Le patron l'avait prévenue que ce soir, il faudrait faire attention. Pas de faux pas. Pas de lenteur. Il avait ajouté en souriant que, même s'il savait qu'il n'était pas du genre à se faire remarquer, il faudrait être, également, encore plus discret que d'habitude. Pour sa propre sécurité.

Camille avait réellement compris les consignes quand elle avait vu arriver les clients. Costumes sombres impeccables, air dur et mâchoires crispées, armes plus ou moins bien dissimulées selon le niveau hiérarchique ou le désir d'impressionner. Ils n'avaient dans le regard qu'arrogance et mépris, qui renforçaient leur posture de conquérant avide et sans peur. Ils parlaient avec des voix graves sur des tons froids, qui auraient fait trembler n'importe qui. Presque tous avaient le profil asiatique. Quelques-uns avaient la peau aussi sombre que leur regard. Pas difficile de comprendre qu'attirer l'attention de ce genre de types, de quelque manière que ce soit, serait une très mauvaise idée.

Camille en était parfaitement consciente. Et ce, d'autant plus que, même si elle semblait être totalement étrangère à ce monde interlope, c'était, en réalité, loin d'être le cas.

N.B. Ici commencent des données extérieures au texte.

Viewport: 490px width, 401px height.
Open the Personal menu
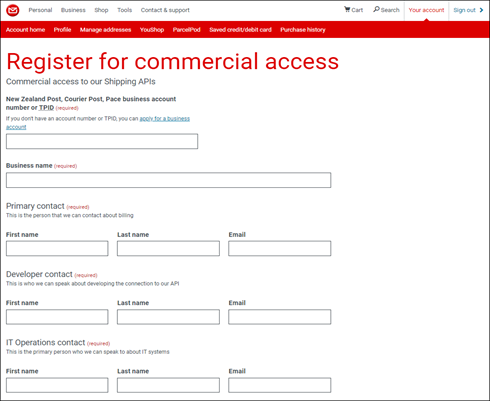point(40,10)
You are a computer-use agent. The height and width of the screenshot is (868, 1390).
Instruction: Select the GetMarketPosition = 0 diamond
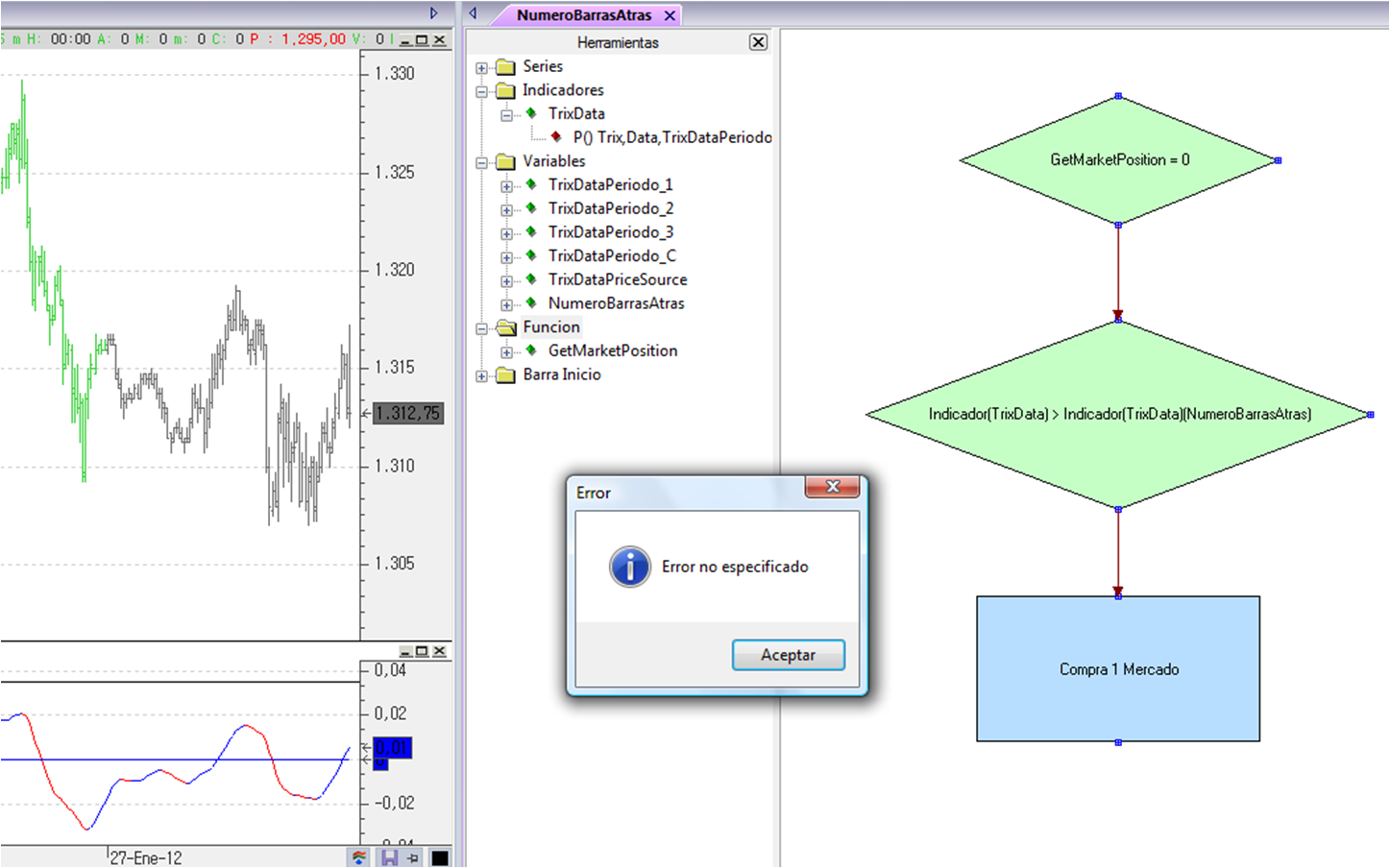[1119, 160]
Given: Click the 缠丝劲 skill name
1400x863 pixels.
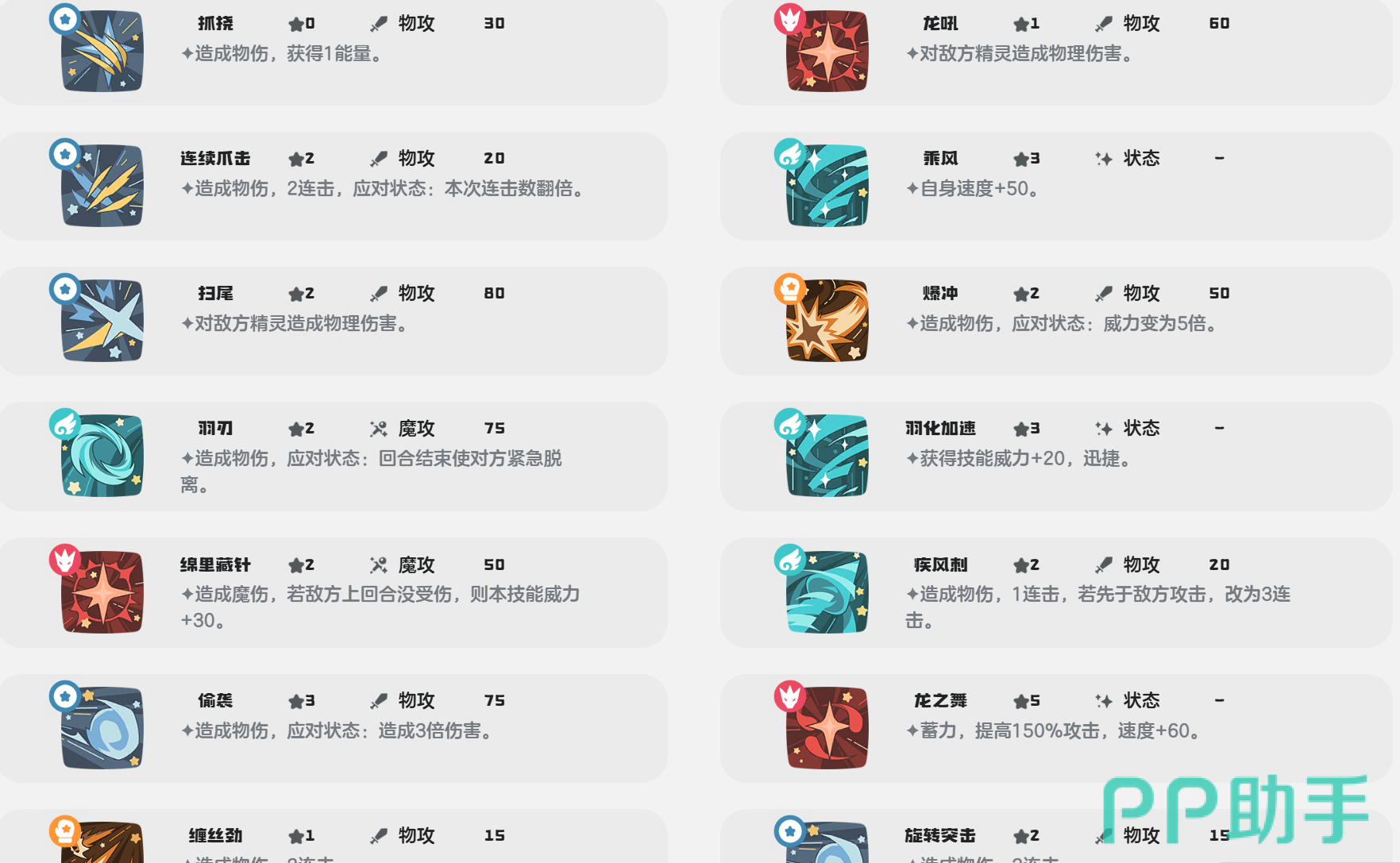Looking at the screenshot, I should (x=215, y=835).
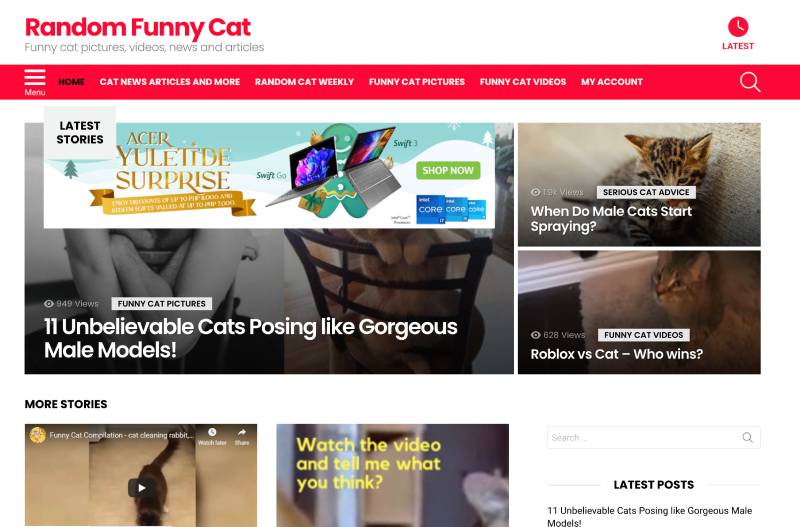800x527 pixels.
Task: Select Home in the navigation bar
Action: pos(71,82)
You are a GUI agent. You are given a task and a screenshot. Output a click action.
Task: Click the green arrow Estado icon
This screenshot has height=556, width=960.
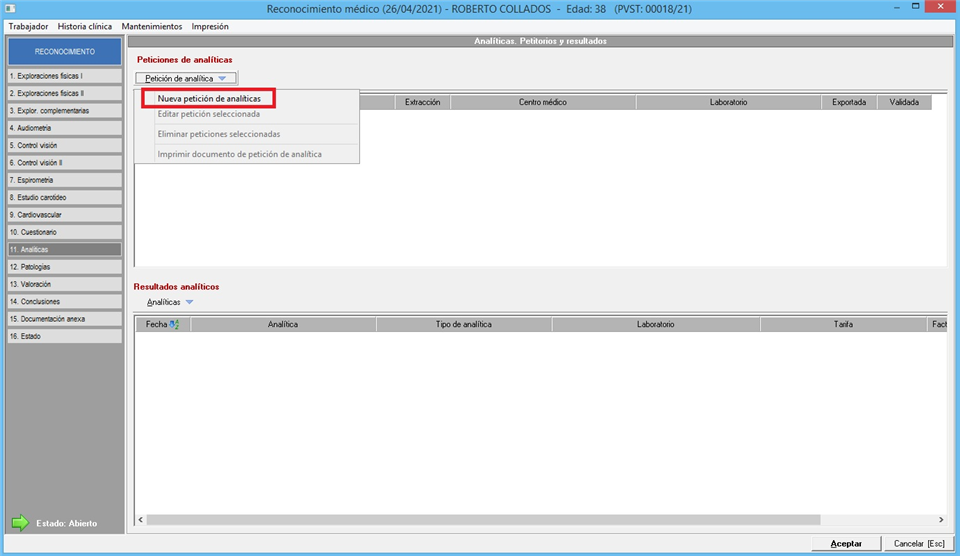coord(21,523)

La différence entre les dealers et proxénètes qu'elle avait côtoyés dans sa cité phocéenne, et les mecs de ce soir-là, tenaient à quelques niveaux hiérarchiques et à la taille de leur réseau.

Camille avait donc été amusée que son patron s'inquiète ainsi pour elle, mais n'en avait pas été étonnée. Il ne voyait d'elle que ce qu'elle voulait bien lui montrer. C'est à dire un jeune étudiant modeste et serviable qui travaillait dur, se montrait d'une rare efficacité et parlait plusieurs langues dont le japonais.

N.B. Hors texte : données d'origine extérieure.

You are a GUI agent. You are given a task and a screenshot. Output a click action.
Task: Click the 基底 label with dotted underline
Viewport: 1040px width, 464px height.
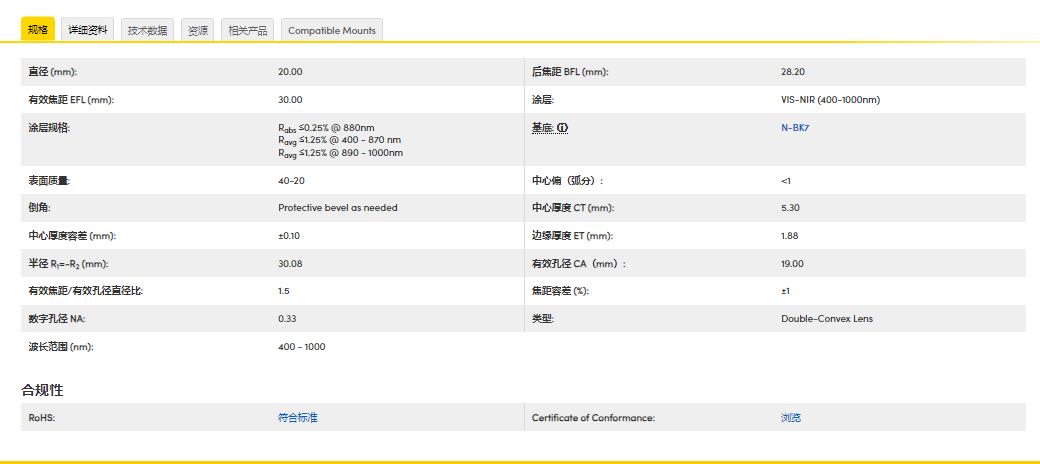[x=542, y=128]
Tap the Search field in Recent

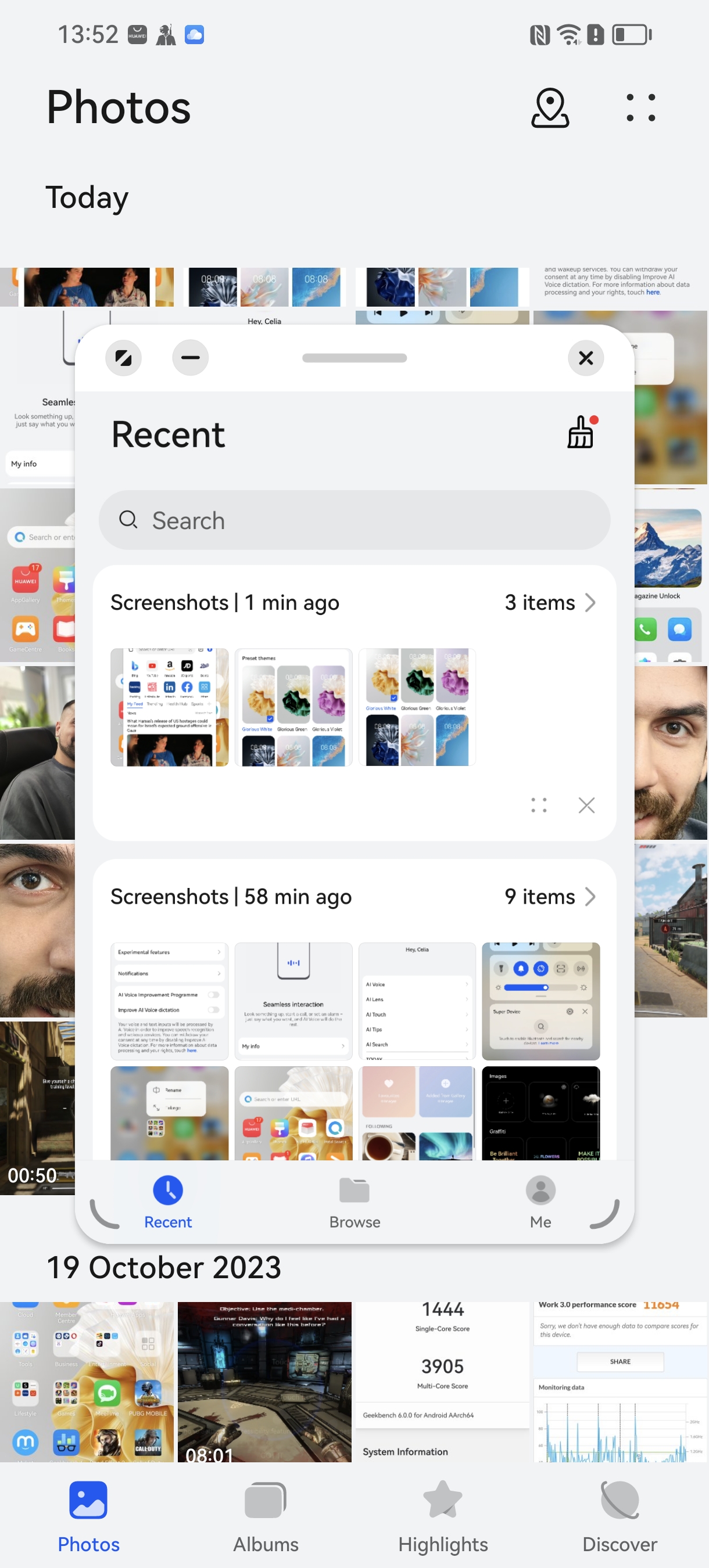(354, 520)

Tout en étant exigeants, M. Shitake et sa femme étaient toujours très corrects avec leur employé. Ils ne lui demandaient jamais d'en faire plus que ce pour quoi il était payé. Convenablement de surcroît. En bref, ils aimaient bien Camille. Bien plus que Steven, l'autre serveur, qui lui, était une tête en l'air et n'était pas très fiable.

D'ailleurs, en ce jeudi soir, c'était Steven qui aurait dû assurer le service, mais l'étudiant américain leur avait fait faux bond. Ils avaient dû se rabattre sur Camille, qui ne travaillait d'habitude, que le vendredi et le samedi soir. La jeune femme n'avait pas trouvé à redire. Un peu plus d'argent était toujours bon à prendre dans sa situation. Et contrairement à ce que pensaient les patrons, elle n'était pas impressionnée par ceux qu'elle servait.

Après les recommandations de M. Shitake, Camille n'avait eu aucun mal, ce soir-là, à passer inaperçue. Elle était redevenue une pâle ombre sans aspérité, un courant d'air légèrement parfumé à la sueur et au déo bon marché. Discrète, elle obéissait aux injonctions en silence, sans jamais lever les yeux. Elle savait que cela suffirait pour avoir la paix, car ces hommes avaient d'autres préoccupations que de s'intéresser à un serveur maigrichon et sans attrait.

Il en aurait été tout autrement si quelqu'un avait soupçonné qu'elle était une fille, et non un garçon. Le risque aurait été plus grand. Les mains baladeuses, et les remarques salaces n'auraient sans doute pas manquées, même si, avec son physique et son visage émacié au teint brouillé d'étudiante en manque de sommeil et de protéines, elle était loin d'être une reine de beauté.

En étant Camille, jeune étudiant en histoire, elle était à l'abri. Il était peu probable que des types dans le genre des clients de ce soir, avoue leur homosexualité en folâtrant avec le cul du serveur.

Ça, c'était ce qu'elle croyait jusqu'à ce qu'elle rencontre, de manière fortuite, le regard insistant de ce mec, assis à la table des chefs, au fond du restaurant. Celui-là ne se contentait pas de laisser glisser ses yeux sur sa silhouette filiforme. Lui, il la détaillait. Et il semblait apprécier ce qu'il voyait, ce qui avait paru totalement inattendu à la jeune femme. Inattendu et déstabilisant.